By Mark Hallum
Alley Pond Environmental Center received a boost in finances allocated by state Sen. Tony Avella (D-Bayside) in the form of $25,000 from discretionary funds Friday.
APEC Executive Director Irene Scheid said the contribution will help Alley Pond maintain general operations while it prepares for the construction of a new building that the non-profit educational center hopes will advance its reach in preserving the environment and teaching children as well as adults about sustainable practices.
A popular destination for schools in the area, APEC, located at 228-06 Northern Blvd. in Little Neck, attracted nearly 45,658 children during the 2014-2015 school year and 72,000 altogether in 2015. The center is home to an assortment of animals both exotic and familiar which are a major draw for visitors, according to Scheid. Southeastern box-turtles, Australian Bearded Dragons, hedgehogs, and pythons are all on view, as well as less intimidating rabbits, chinchillas and Guinea pigs. The center also has birds, fish, insects and arachnids.

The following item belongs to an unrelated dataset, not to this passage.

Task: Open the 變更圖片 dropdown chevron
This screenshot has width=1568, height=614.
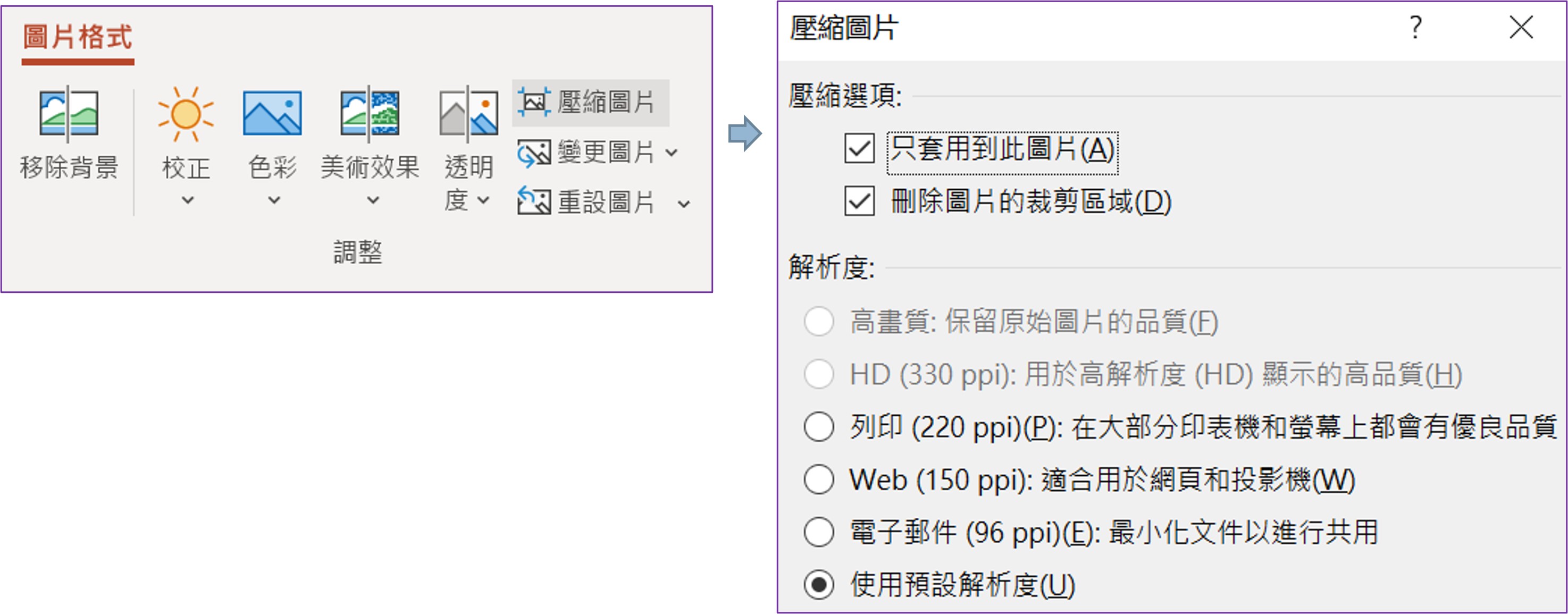Action: 672,153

“Although they are known for their youth programs, APEC seeks to provide an interactive environmental education to New Yorkers of all ages. They have taken the beauty of discovering nature and have put it right in the community’s backyard allowing for interactive programs right here in Queens,” Avella said. “I’m happy to have secured funding that will help the Alley Pond Environmental Center continue its educational programs, which open our eyes to the importance of environmental preservation.”
According to Avella, Alley Pond has been a priority in terms of offering grants over the years and he expressed regret that Gov. Andrew Cuomo has discontinued discretionary funding for state senators and Assembly members, according to Avella. But Avella said he put the $25,000 for APEC as a separate line in his budget to see that the center received the support it needed to continue educating.

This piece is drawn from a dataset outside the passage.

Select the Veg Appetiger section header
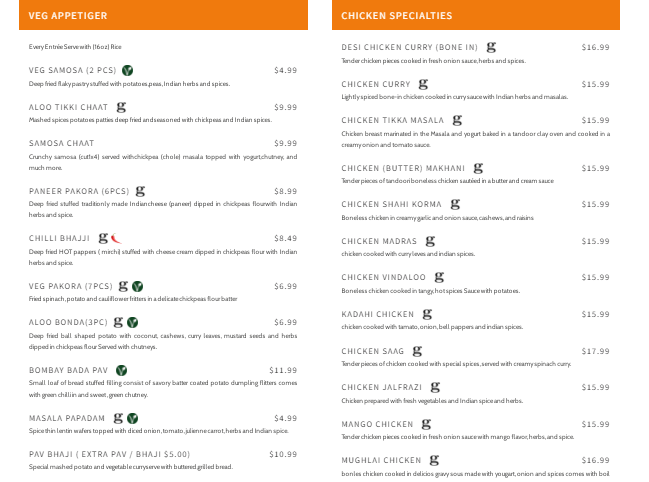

“In part, these funds will allow us to continue our tradition of free admission and free parking as well as allow us to care for our live ambassador animals. It is through these animals that we are so effective in focusing children’s and adults’ attention on why preserving and protecting natural areas is so important” Scheid said.
Alley Pond is saving its lunch money for a new facility which will be built where the back parking lot is located. The new parking lot will be where the current center is located. The new facility will give the center extra teaching space and will be environmentally friendly. Scheid said she hopes the city Parks Department, which will manage the project, will put the work out to bid in the winter and see construction progress from there.